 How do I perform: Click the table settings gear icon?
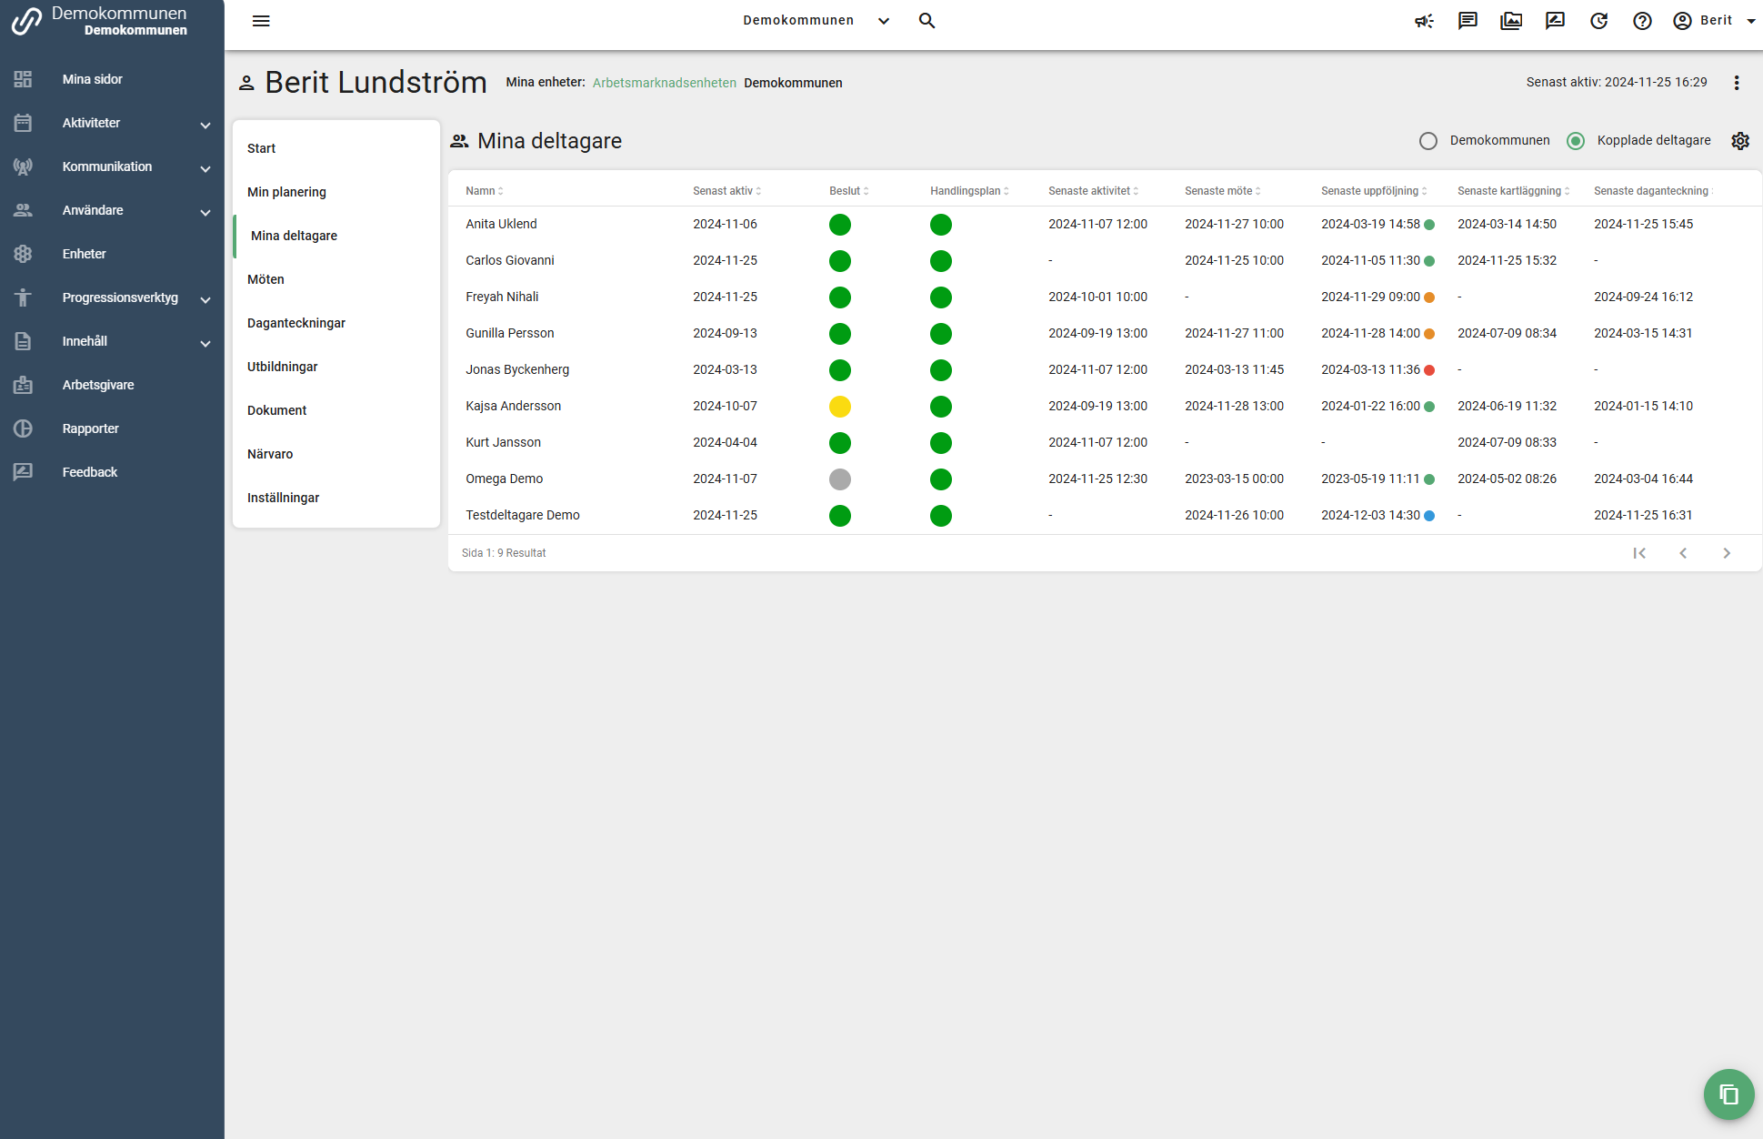click(x=1740, y=141)
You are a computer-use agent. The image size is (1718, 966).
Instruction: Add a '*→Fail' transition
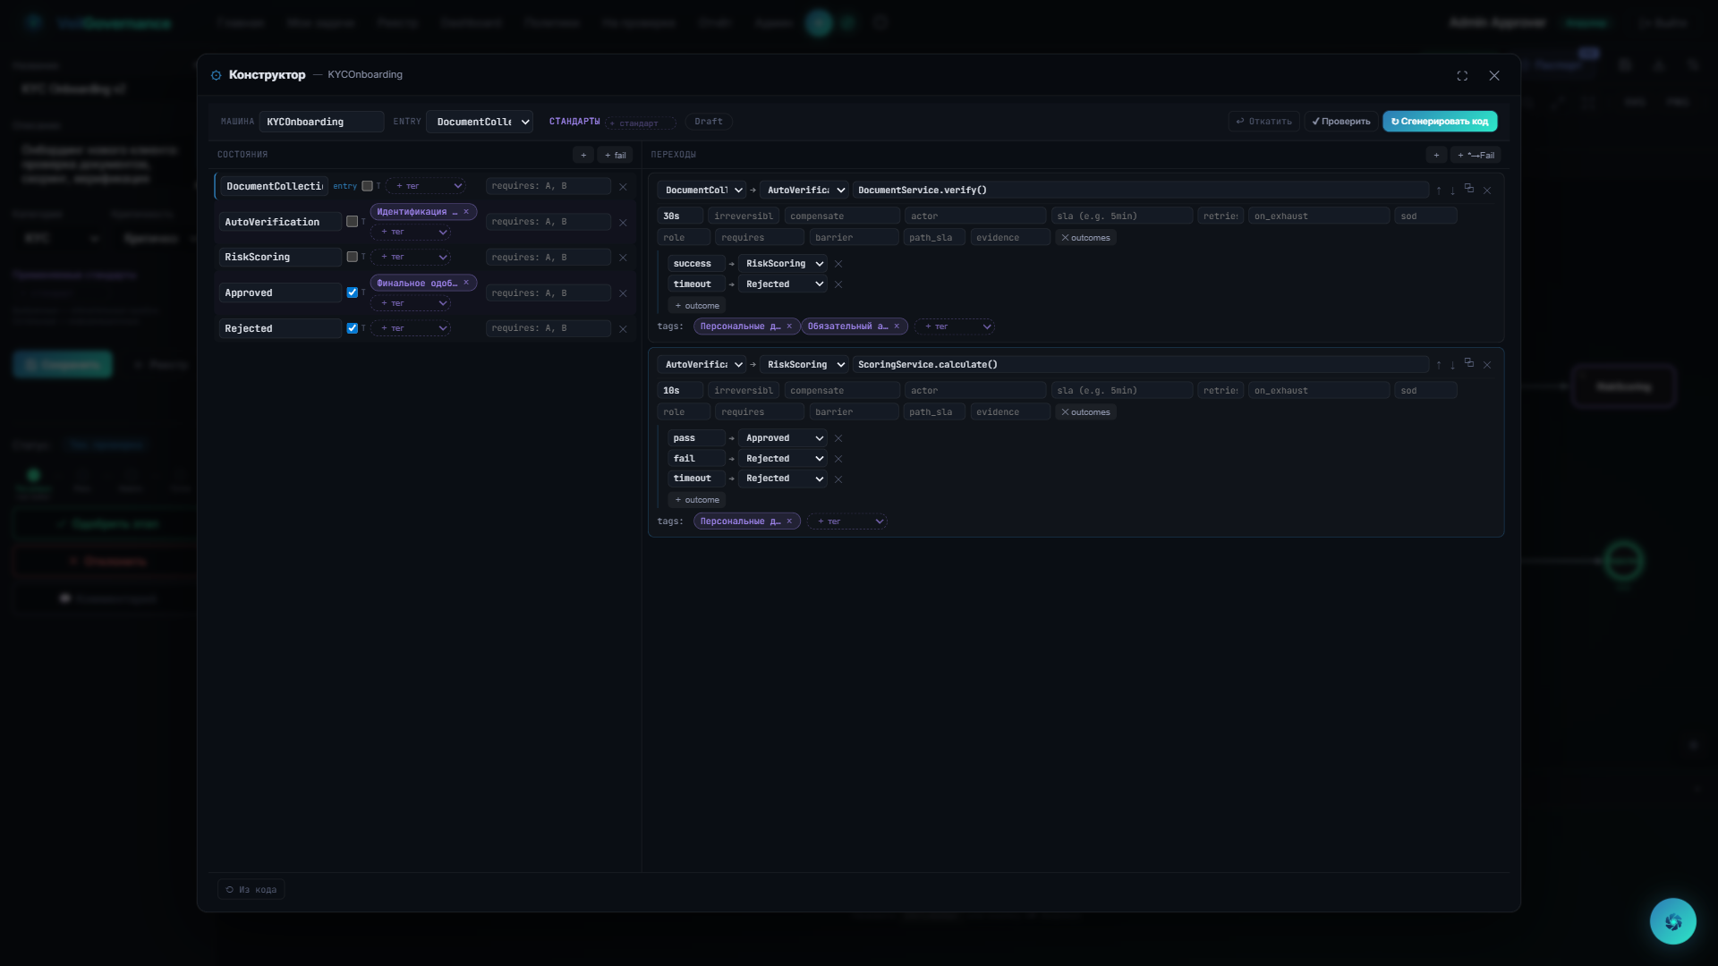coord(1476,156)
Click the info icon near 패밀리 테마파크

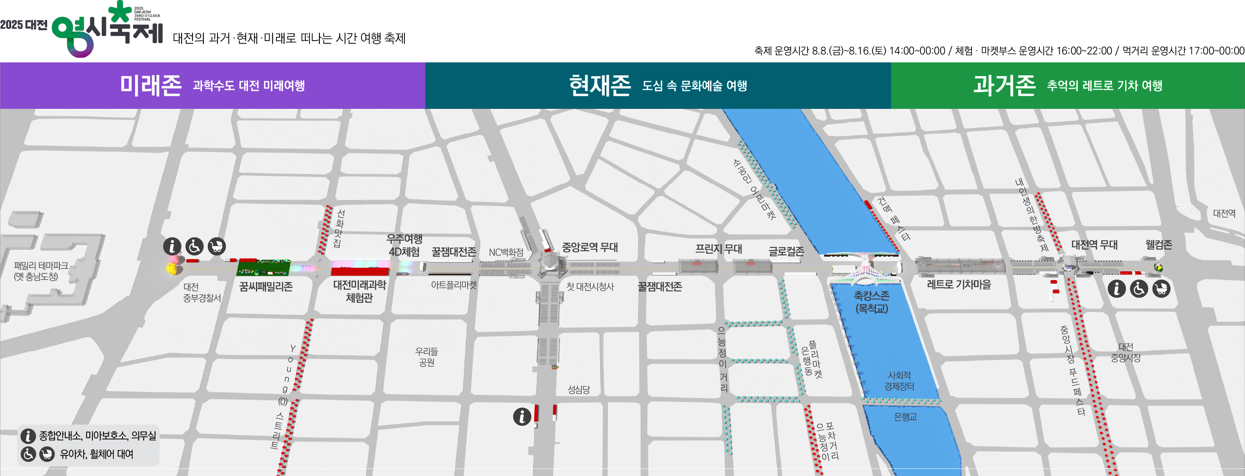(172, 246)
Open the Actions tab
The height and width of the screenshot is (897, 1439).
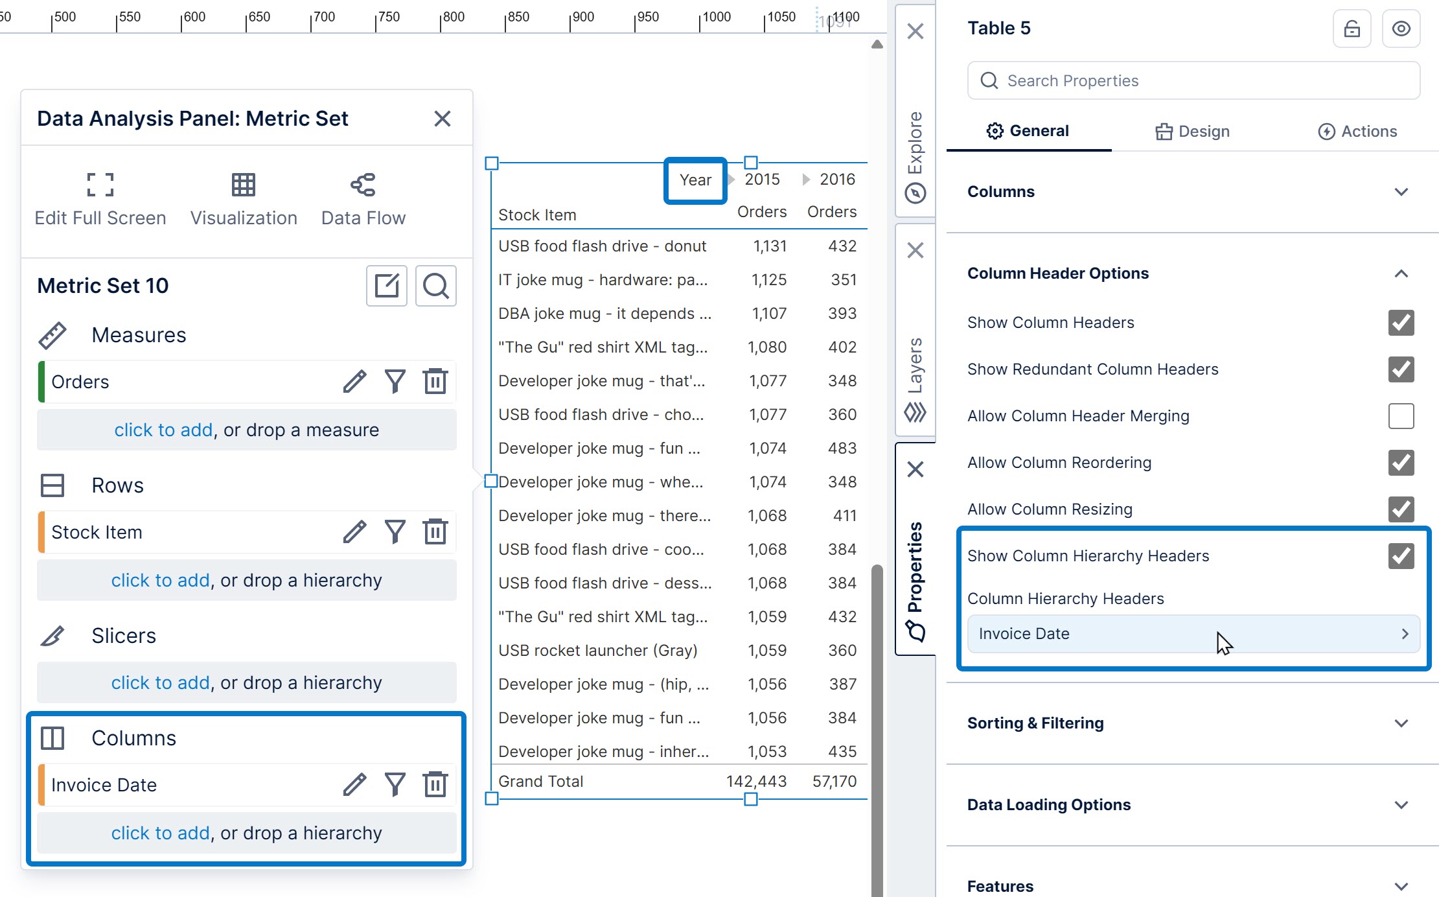(1358, 131)
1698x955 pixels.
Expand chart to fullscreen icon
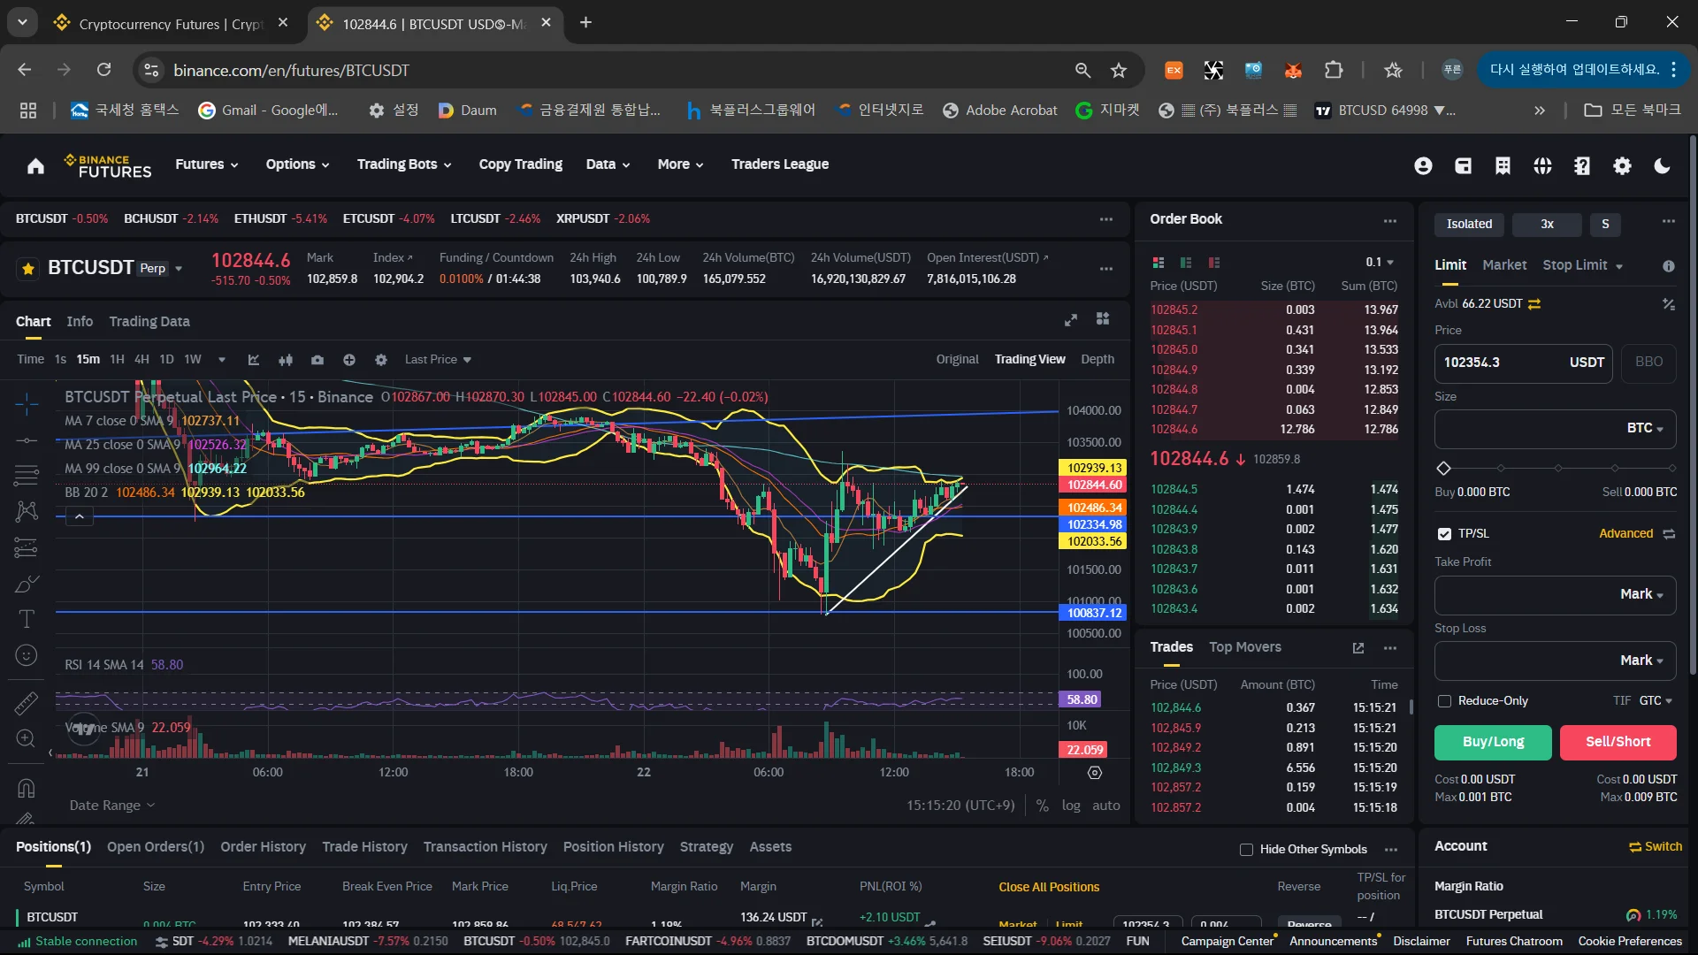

-*-

> **Work item**
Retype the entries above exactly. Stop after the line containing "Open the Actions tab", and omit the pictures.

> **Solution to this task**
 How do I perform: Click the table settings gear icon?
click(x=1740, y=141)
You are a computer-use agent. The image size is (1718, 966).
Instruction: Add a '*→Fail' transition
coord(1476,156)
Click the info icon near 패밀리 테마파크

(172, 246)
Open the Actions tab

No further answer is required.